Detecting the patterns in Maurizio Sarri’s management is a quick and easy task. A few hours on TransferMarkt and a few hours on YouTube last summer told Travis and me much of what we needed to know and could expect from the season ahead. If you’ve been reading us since last May, hopefully nothing about Chelsea has caught you by surprise other than just how by-the-book paint-by-numbers dime-store-dress-pattern it has all been.
Understanding why Maurizio Sarri so devoutly adheres to those patterns is a more difficult task, which makes it that much harder to make sense of the rare deviations.
Sarri broke some of his patterns for Chelsea’s Premier League finale against Leicester City. He named Davide Zappacosta to a Premier League starting XI for the first time this season, and Willy Caballero for the first time not related to a dust-up with Kepa Arrizabalaga. Ruben Loftus-Cheek and Ross Barkley started together for the first time in the Premier League this season, their last time sharing a starting XI being on December 13 in the final Europa League group stage match against MOL Vidi. And with the unusual XI came the first deviation from the 4-3-3 this season, organizing the players in a 4-2-3-1.
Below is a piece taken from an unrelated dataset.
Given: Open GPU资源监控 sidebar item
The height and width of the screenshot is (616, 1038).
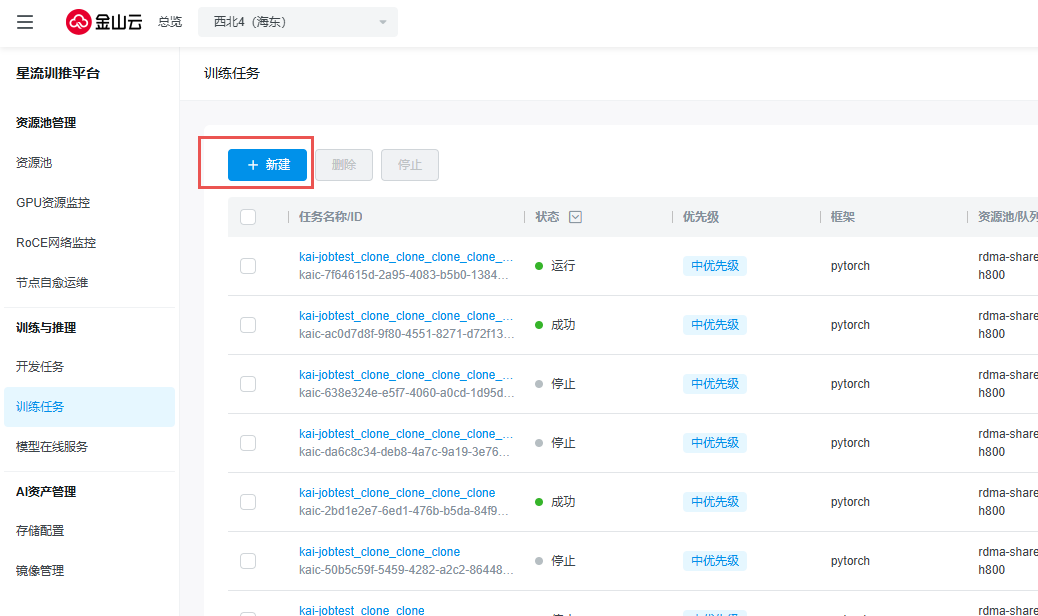Looking at the screenshot, I should [x=53, y=203].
On the surface, starting Zappacosta makes sense. Cesar Azpilicueta deserves a day off. He has played more minutes this season than any outfield player. His form was patchy at times this season as fatigue accumulated while his commitment and effort never wavered. Perfect attendance is no more laudable in the Premier League than it was back in primary school.
But Zappacosta’s appearance did not relieve Azpilicueta. Azpilicueta was instead the centreback against Leicester. He played alongside David Luiz, who has the third-most minutes on the team. Andreas Christensen was presumably only partially fit after the Europa League semifinal, and obviously Gary Cahill could not play a barely-contested fixture because reasons.
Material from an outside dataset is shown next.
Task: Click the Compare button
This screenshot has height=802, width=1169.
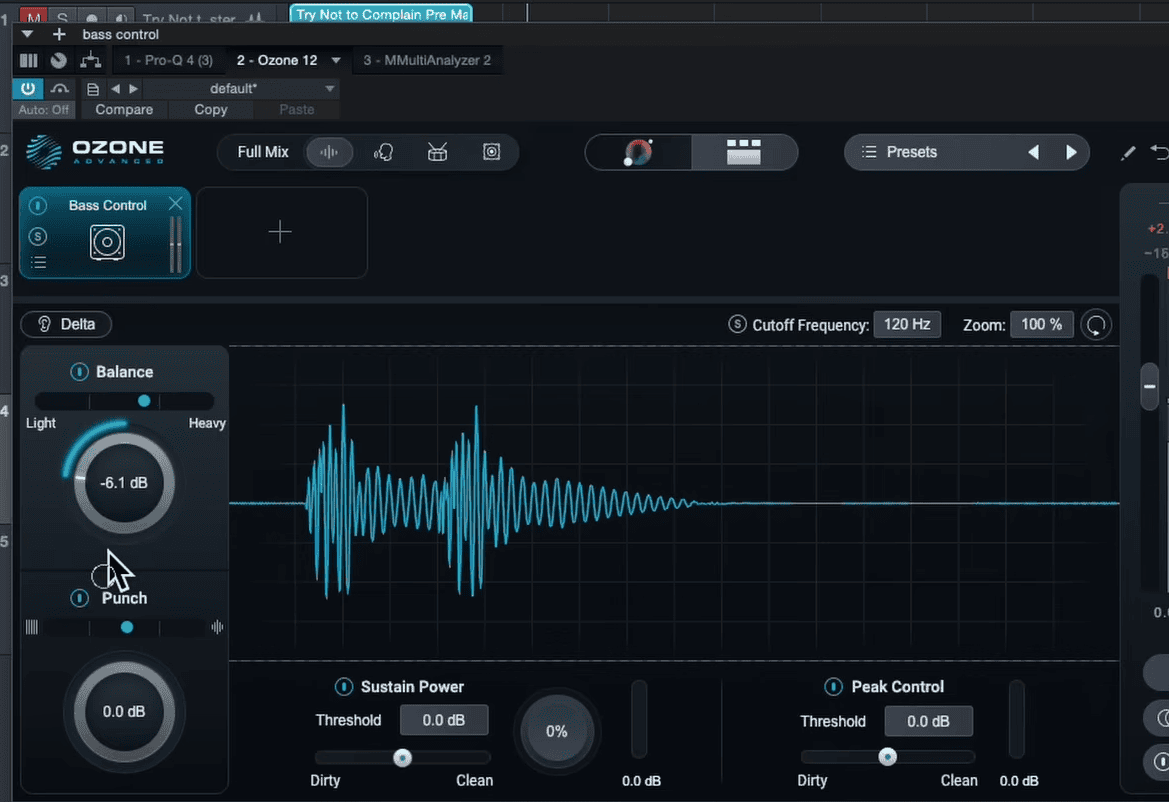Action: point(124,110)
Jorginho, the outfield player with the second-most minutes, also couldn’t rest and relax for a meaningless game. Mateo Kovacic is the only other person Maurizio Sarri has trusted at the base of midfield, but he was on the bench.
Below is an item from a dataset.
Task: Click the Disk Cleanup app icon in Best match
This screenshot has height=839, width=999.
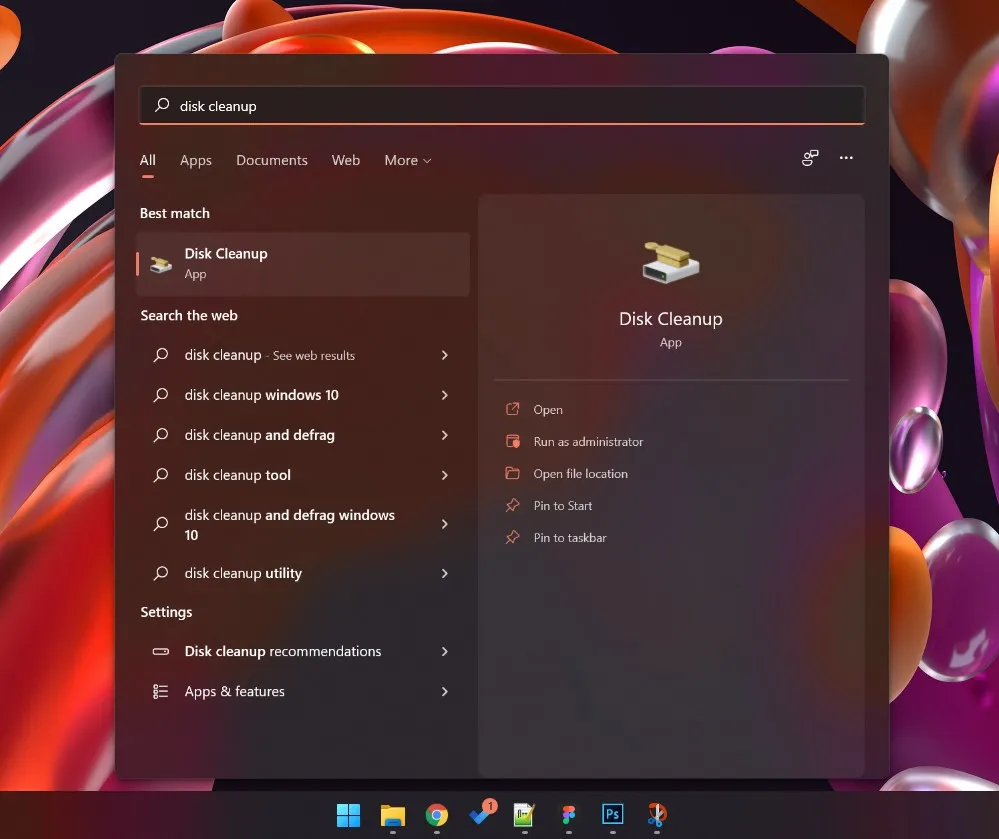Action: 160,264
Maurizio Sarri has spoken several times this season about the need to rest Eden Hazard. Sarri has explained some of his lineup decisions in the context of not overtaxing Hazard. Even so, Hazard still had the sixth-most minutes this season.
Of the five above him, two are injured and the other three played the meaningless contest against Leicester City.
Perhaps we should be thankful Sarri knew he needed to rest Hazard or else he might be with Antonio Rudiger and N’Golo Kante right now. But if Hazard needed that much enforced rest, why not Azpilicueta, Luiz, Jorginho, Rudiger and Kante? Do these players not accumulate as much load as Hazard does in a game, or is Hazard’s threshold so much lower than theirs? Or, perhaps, is Hazard more worthy of protection than the other five, three of whom are defenders doing the donkey work and one of whom Sarri thinks is “not technical enough?”
We know Sarri thinks Jorginho is absolutely vital to all things Sarriball, but even r******s get tired. Unless, of course, Sarri is acknowledging that Jorginho really doesn’t move or do all that much during games.
While Maurizio Sarri rotated, he did not rotate the players who needed it most. The game was pointless enough to bring on Caballero, Zappacosta, a new midfield pairing and a new formation, but still important enough to push his most-used players for another 90 minutes.
A large part of this is how thoroughly Maurizio Sarri stripped Chelsea of options this season. Sarri overplayed two centrebacks and exiled two others, leaving a right-back as his only remaining centreback by the season finale.
By having a simultaneously narrow and inflated conception of what he wants at the base of midfield, only Jorginho can play there. Even though Mateo Kovacic was available, Sarri may have been so insecure about the new formation and having Loftus-Cheek and Barkley together for the first time in the league that he needed Jorginho in the squad for some sense of security.
Sarri recognized the opportunity to rotate, but without knowing why rotation is important and why coaches do such things, he did not accomplish the main purpose of doing so.
How many times have we come to that conclusion over the course of this season? Chelsea’s pantomime manager sees what other coaches do and copies “what” without arriving at it via why and how. The results are all these muddled mediocrities and half-measures.
Only Sarri could rotate his squad and his formation on the final day of the season and still give his remaining uninjured most-used players 90 minutes while not debuting the academy player on the bench.
Fortunately, Maurizio Sarri will have a proper preseason this summer. That will give him a chance to figure all this out, and you won’t have to endure another season of articles like this. So I’m told.